Task statement –
Beginning with the line that has "Viewport: 547px width, 603px height." and ending with the last line of the rows below, put each line into a JSON list of strings, one string per line. Skip blank lines and leave the pictures out.
-- Begin --
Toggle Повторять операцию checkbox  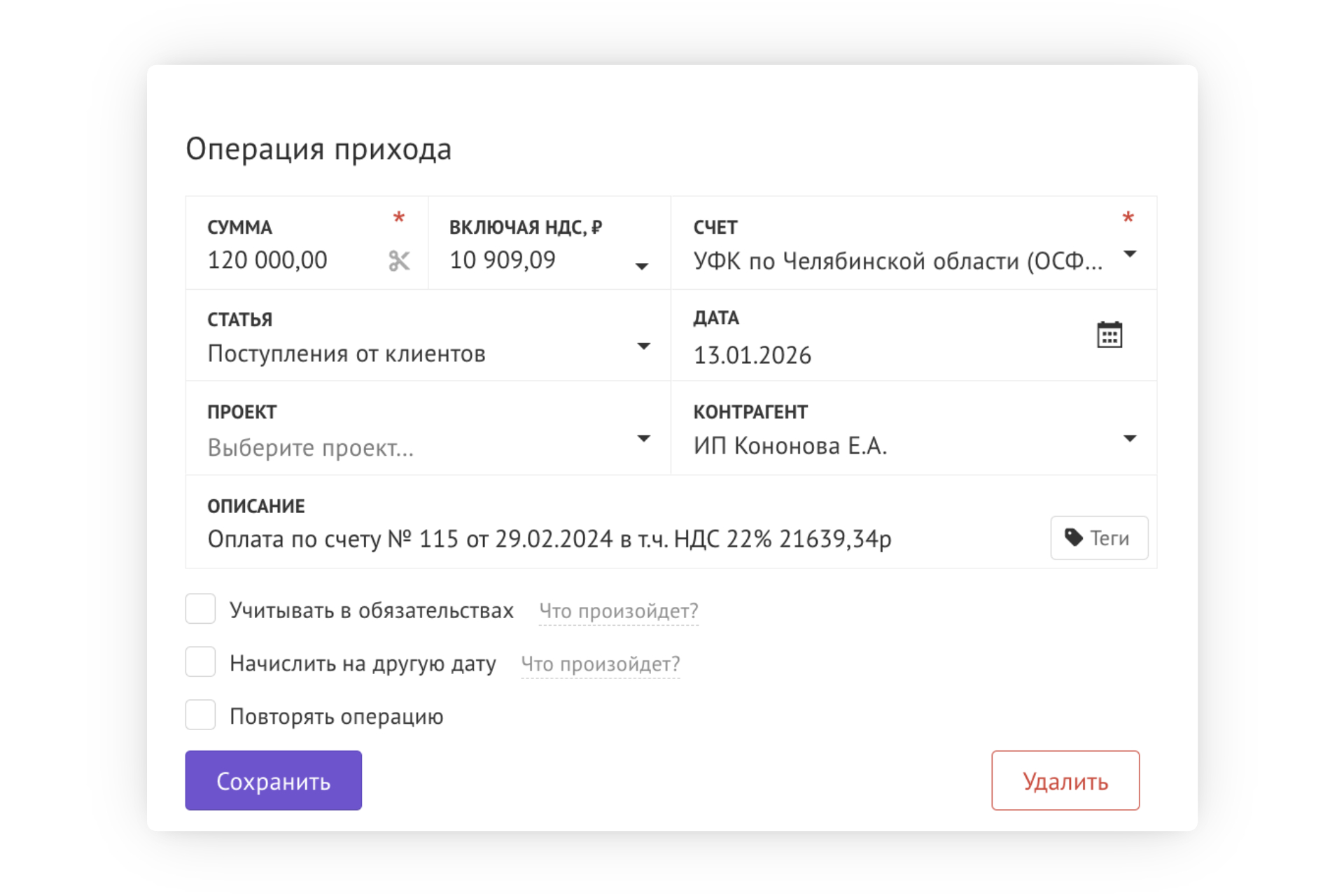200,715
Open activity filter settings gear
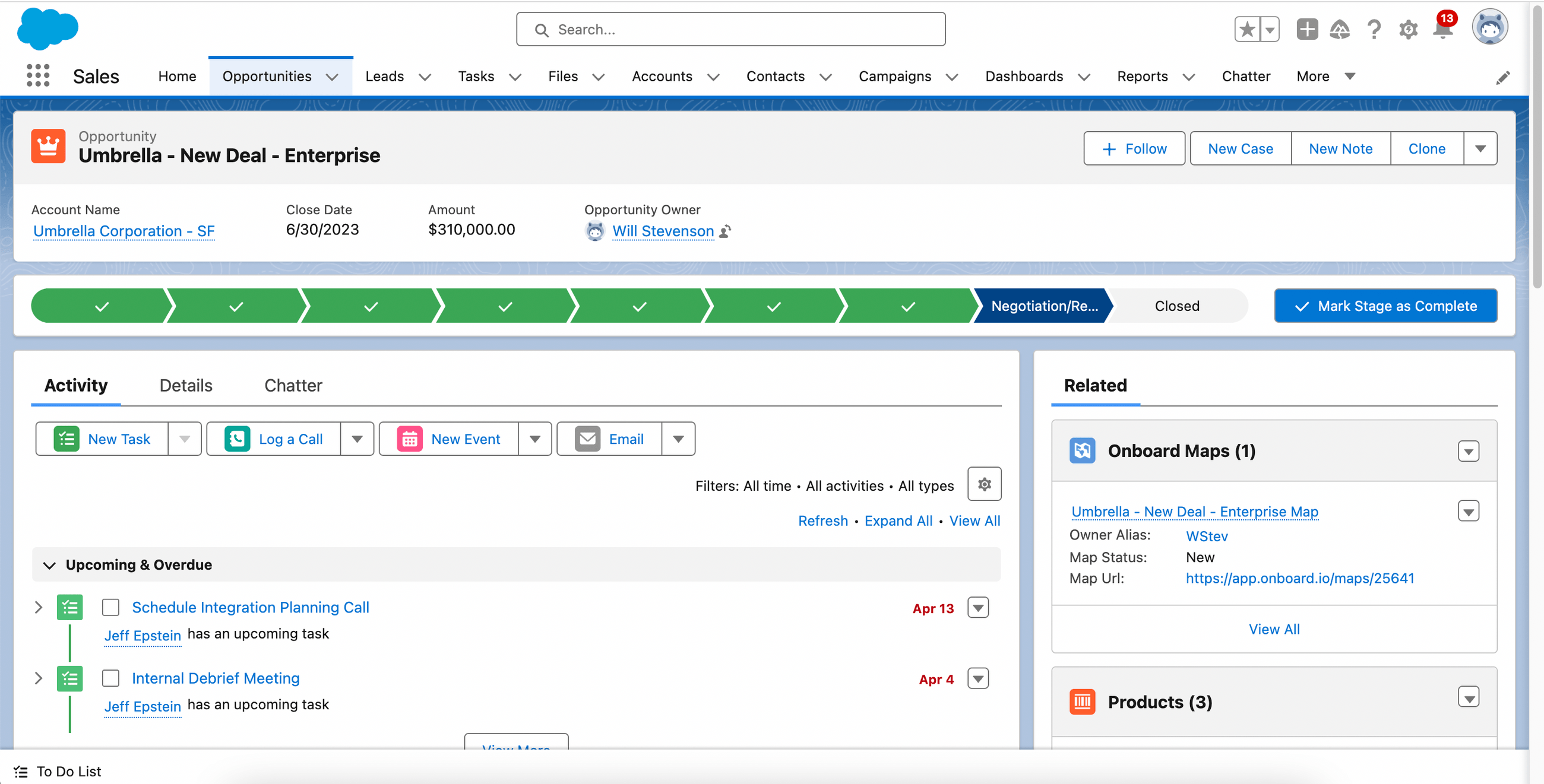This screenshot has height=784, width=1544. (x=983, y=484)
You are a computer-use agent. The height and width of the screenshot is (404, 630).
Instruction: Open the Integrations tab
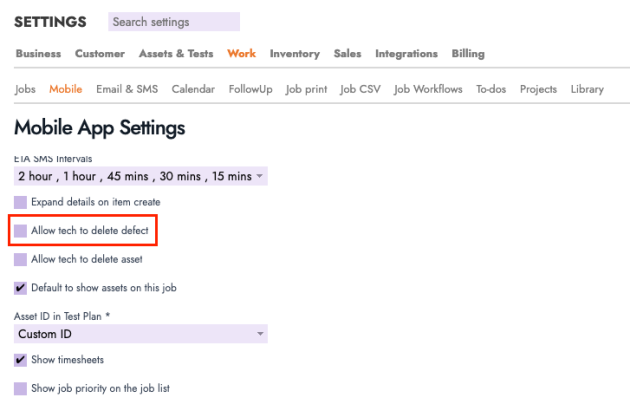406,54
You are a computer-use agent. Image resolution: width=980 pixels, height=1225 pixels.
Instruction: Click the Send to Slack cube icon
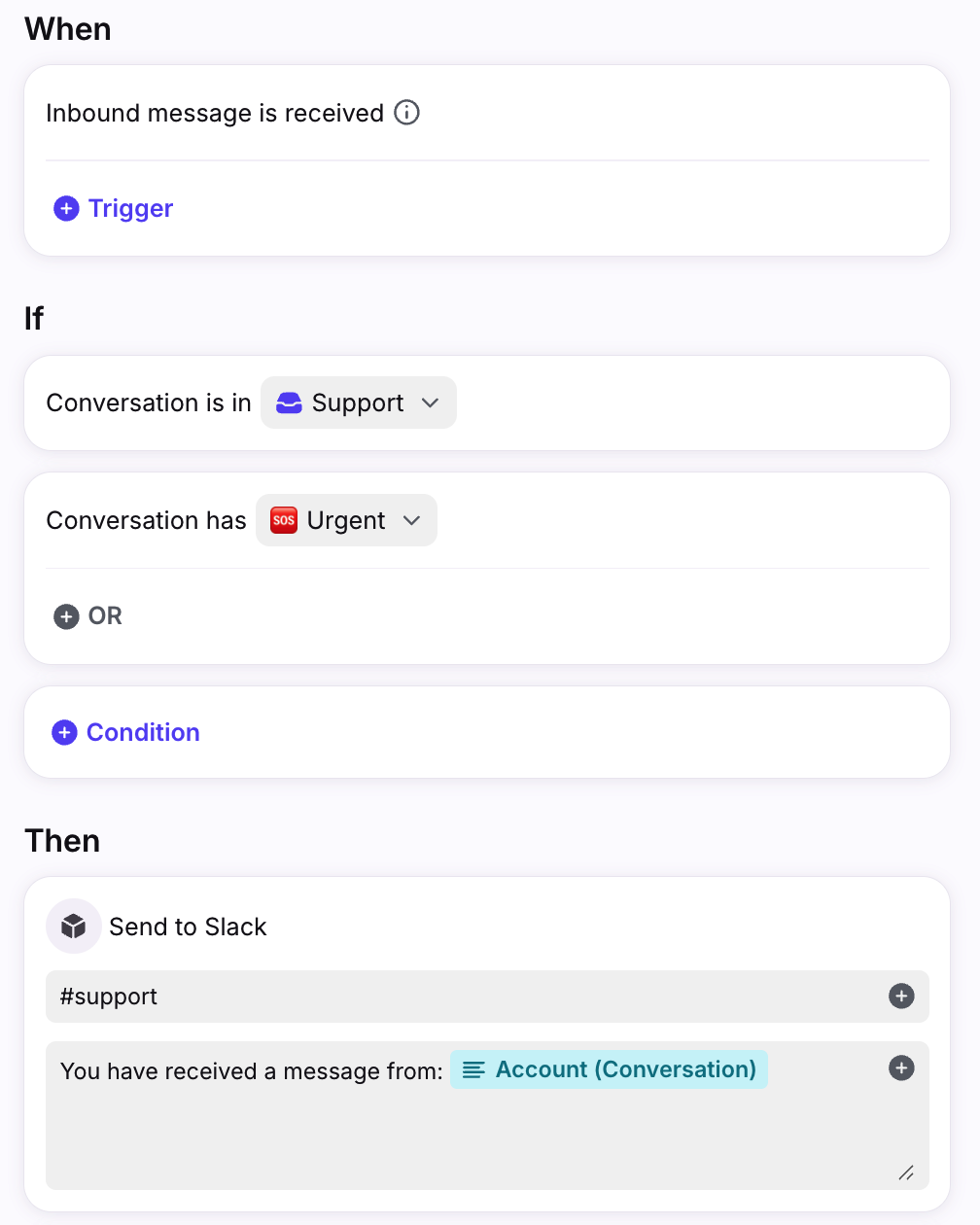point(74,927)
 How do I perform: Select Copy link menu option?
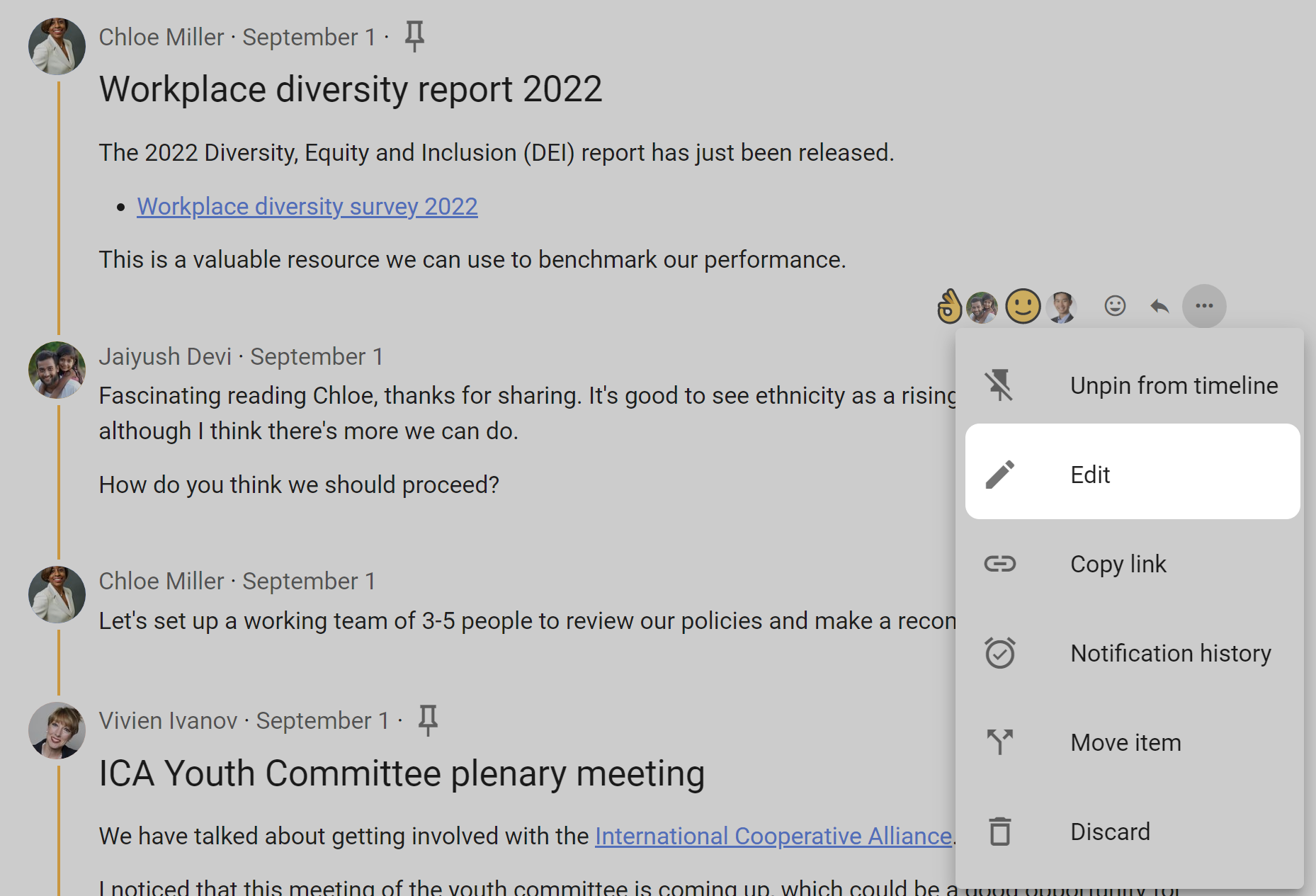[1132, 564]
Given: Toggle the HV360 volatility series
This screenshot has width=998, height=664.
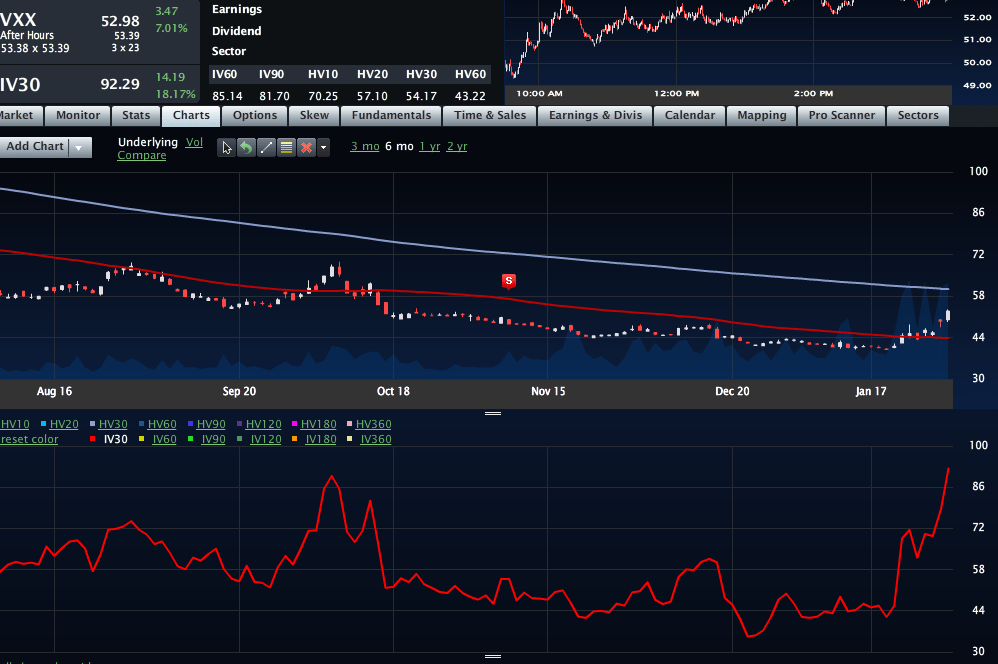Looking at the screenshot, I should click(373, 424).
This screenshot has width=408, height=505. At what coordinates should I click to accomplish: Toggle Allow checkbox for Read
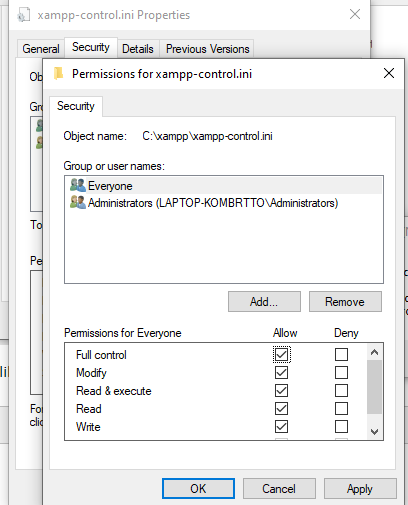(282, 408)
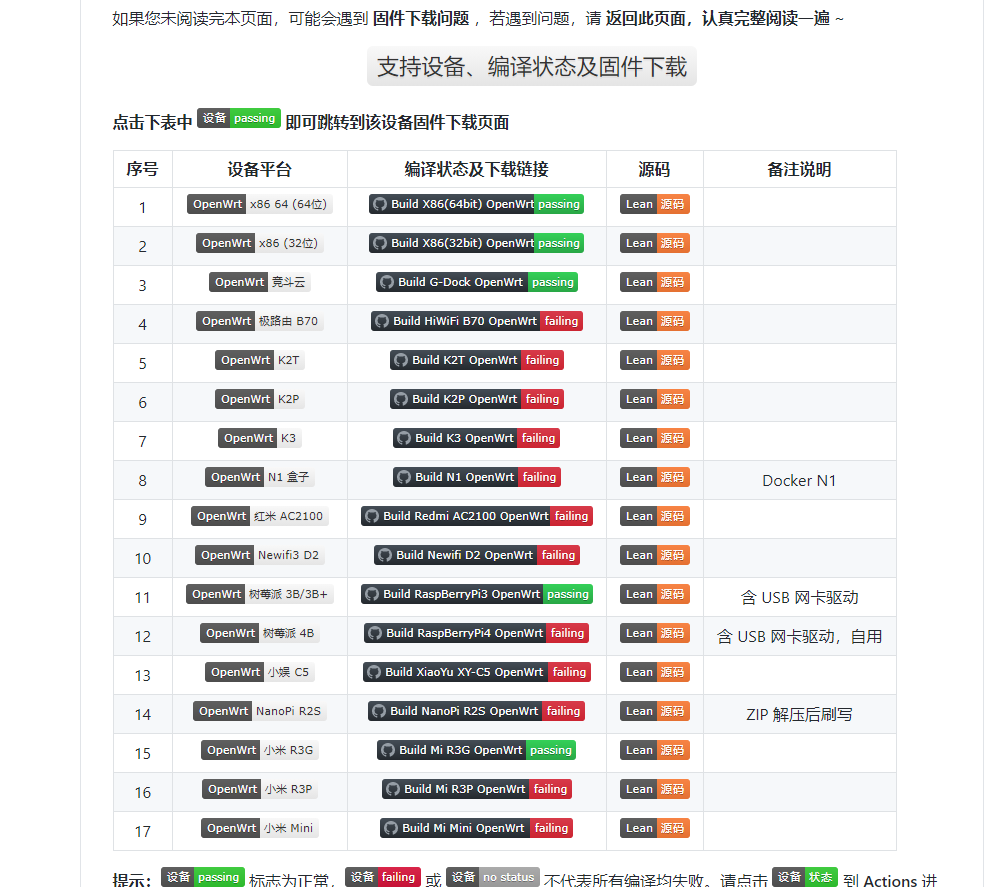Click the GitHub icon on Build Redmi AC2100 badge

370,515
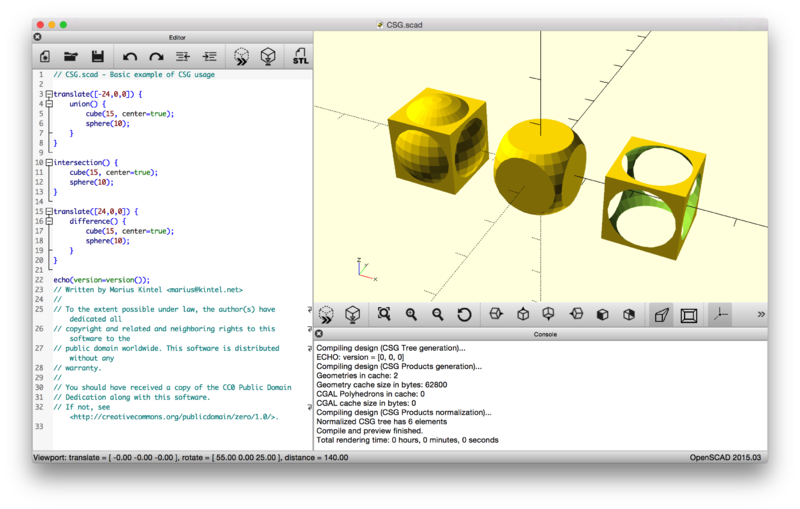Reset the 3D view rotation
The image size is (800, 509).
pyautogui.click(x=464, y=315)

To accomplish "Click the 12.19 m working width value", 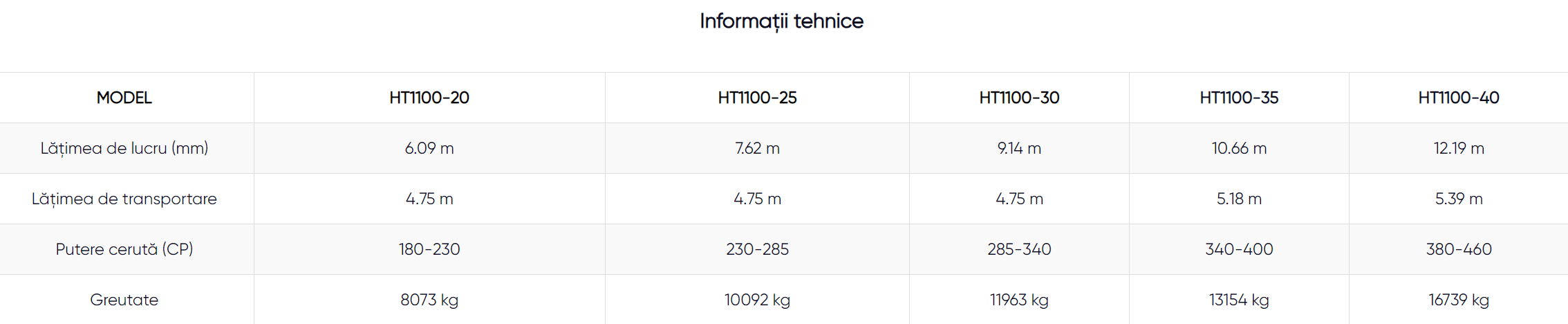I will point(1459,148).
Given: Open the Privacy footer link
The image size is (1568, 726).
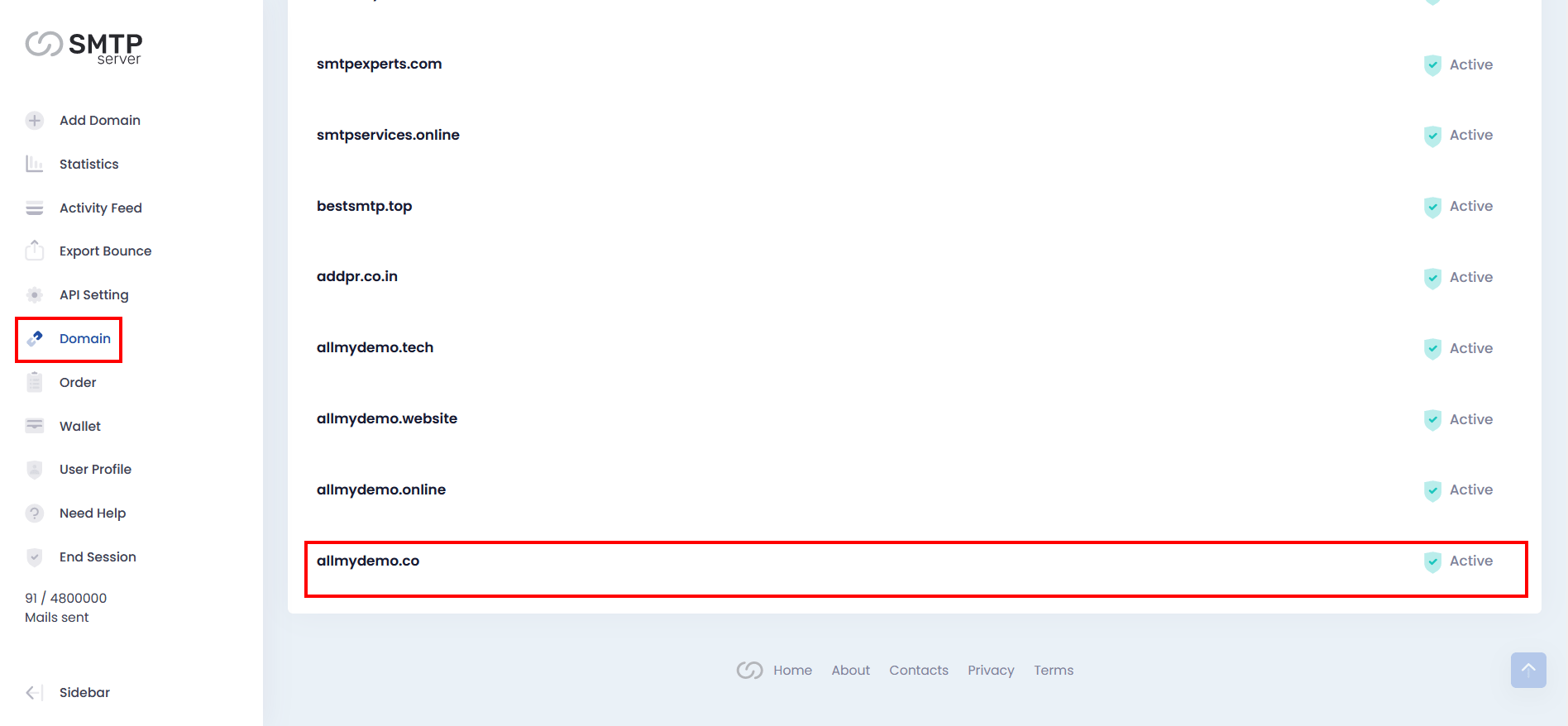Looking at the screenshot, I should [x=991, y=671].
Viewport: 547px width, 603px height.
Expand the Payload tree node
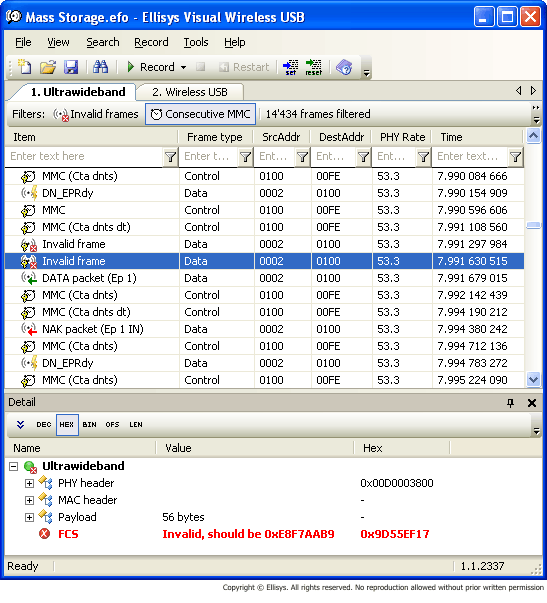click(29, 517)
-- End --
Expected answer –
[
  "Viewport: 547px width, 603px height.",
  "Expand the Payload tree node",
  "click(29, 517)"
]